Work item - Skip the pictures. Quote every line below, exactly, from the one with "Screen dimensions: 871x581" through the final line.

Data in this exercise -
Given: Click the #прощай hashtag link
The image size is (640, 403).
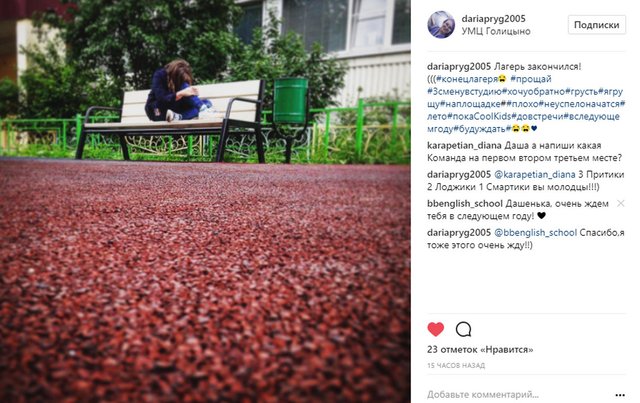Looking at the screenshot, I should [x=531, y=79].
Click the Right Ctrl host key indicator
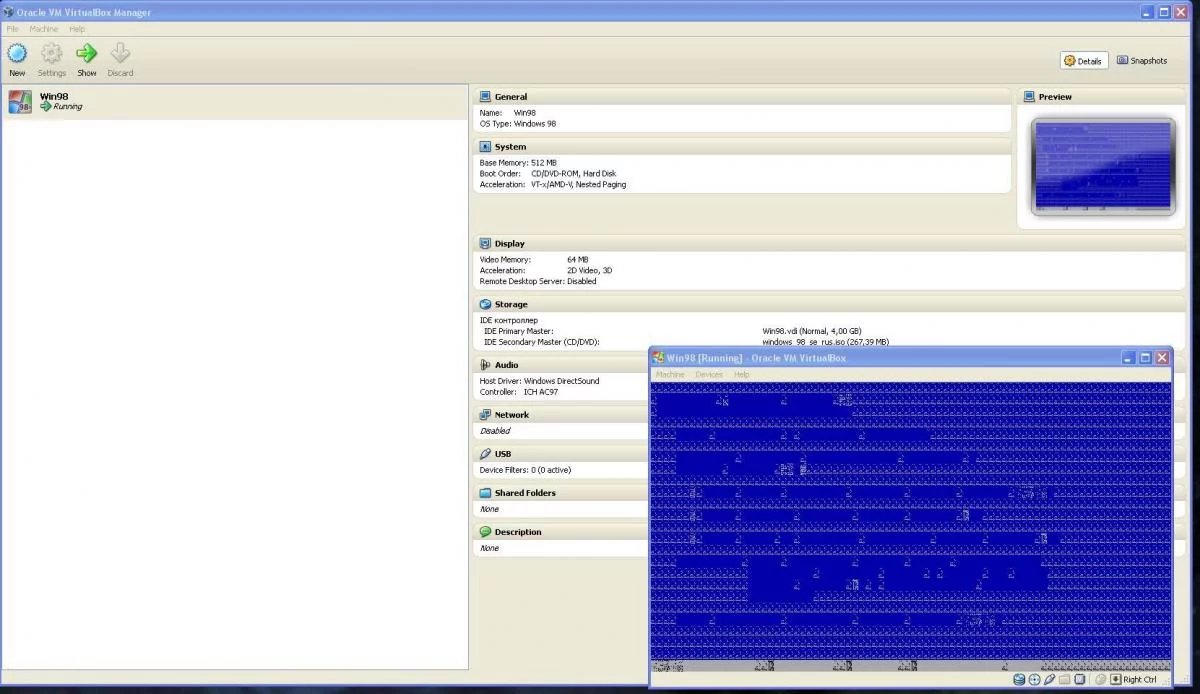1200x694 pixels. click(x=1139, y=679)
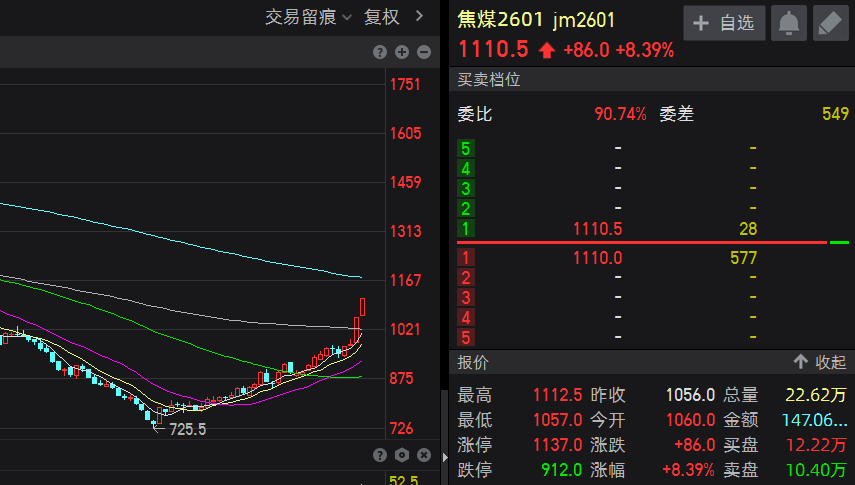855x485 pixels.
Task: Open the pencil note/edit tool
Action: click(830, 23)
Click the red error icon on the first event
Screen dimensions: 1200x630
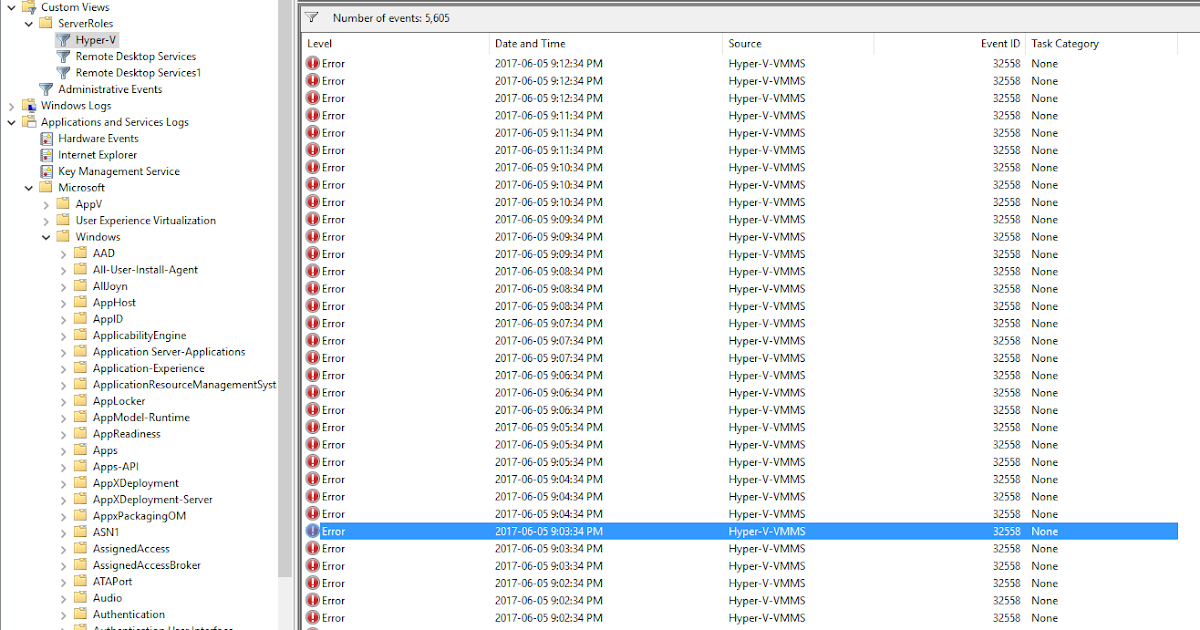[x=311, y=63]
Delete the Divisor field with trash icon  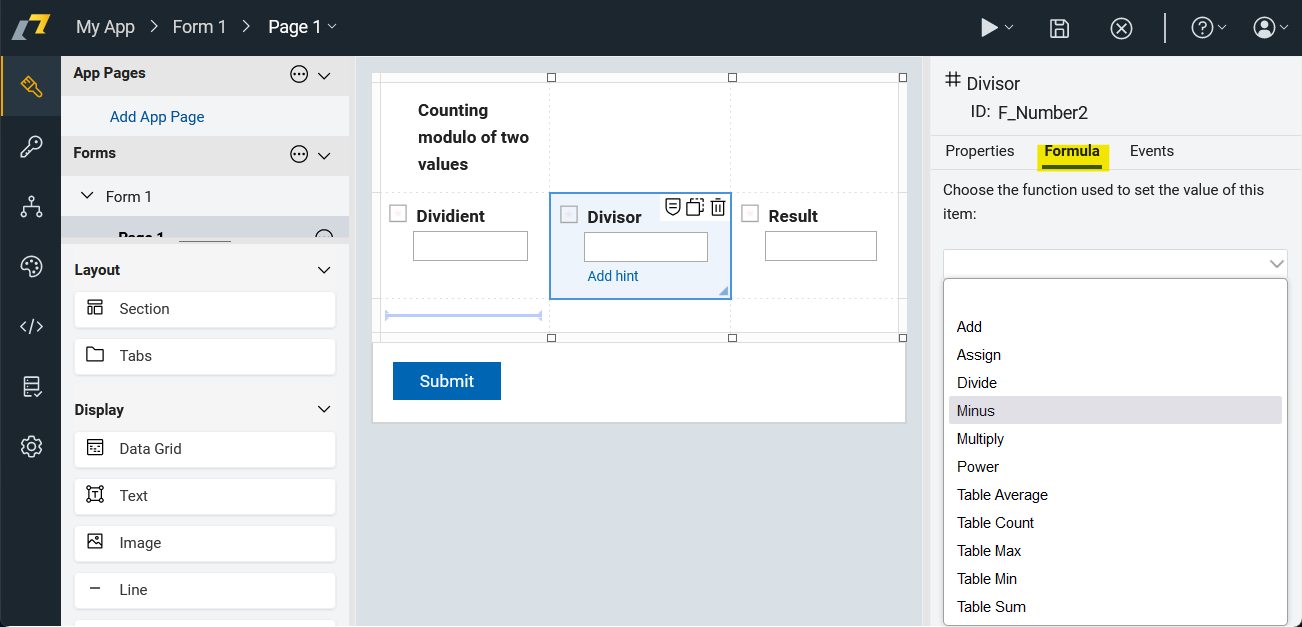pos(718,207)
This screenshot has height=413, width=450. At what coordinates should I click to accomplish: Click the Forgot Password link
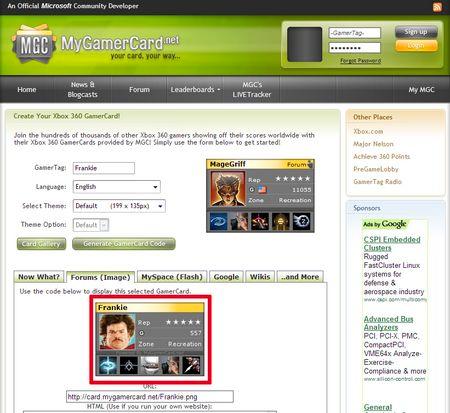pos(361,61)
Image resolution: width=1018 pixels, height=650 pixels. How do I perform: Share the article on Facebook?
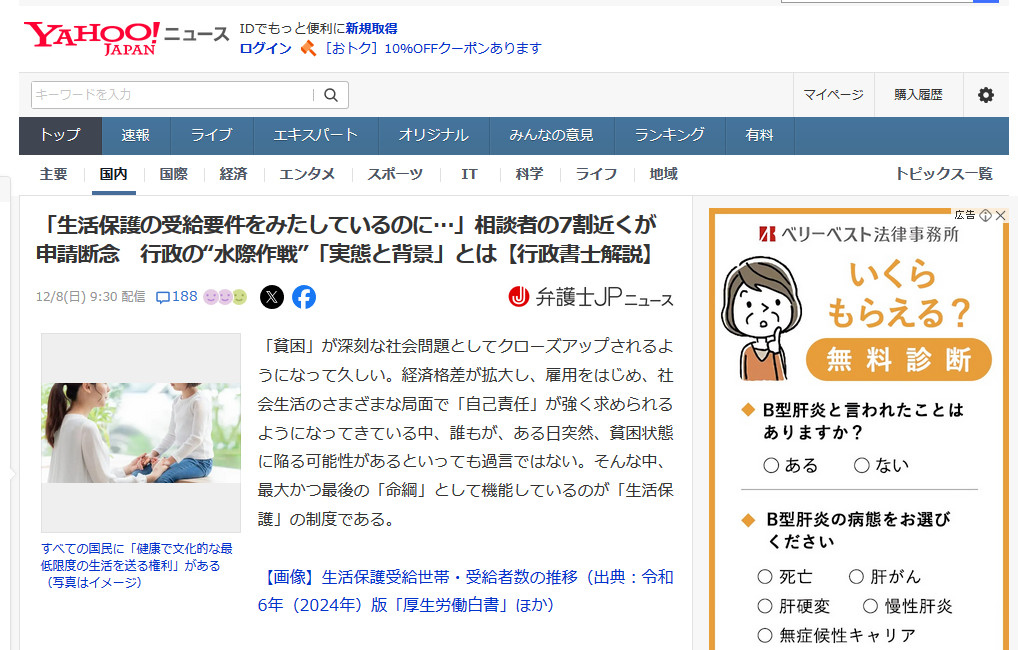(x=304, y=297)
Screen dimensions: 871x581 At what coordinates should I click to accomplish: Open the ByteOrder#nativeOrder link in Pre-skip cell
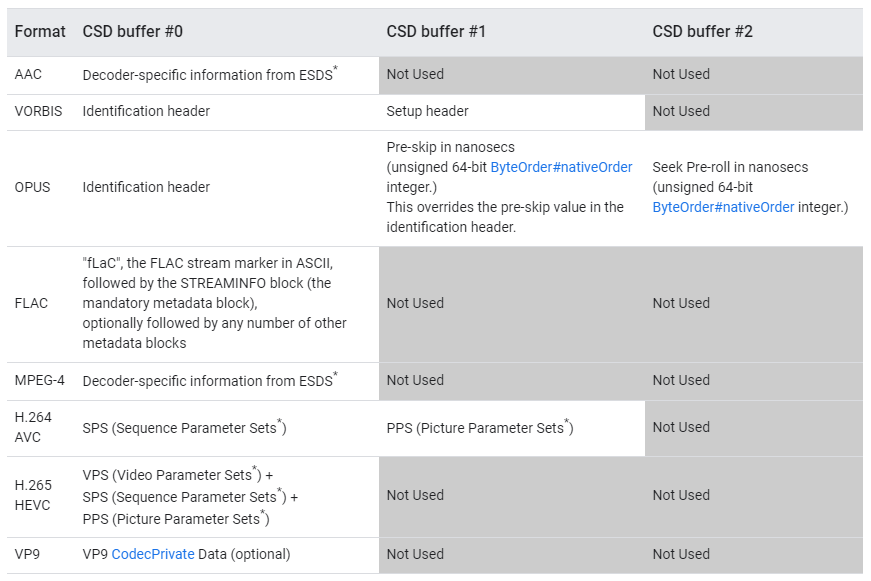coord(561,167)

Exercise response -
Screen dimensions: 871x581 At what coordinates should I click to accomplish: Open the ByteOrder#nativeOrder link in Pre-skip cell
coord(561,167)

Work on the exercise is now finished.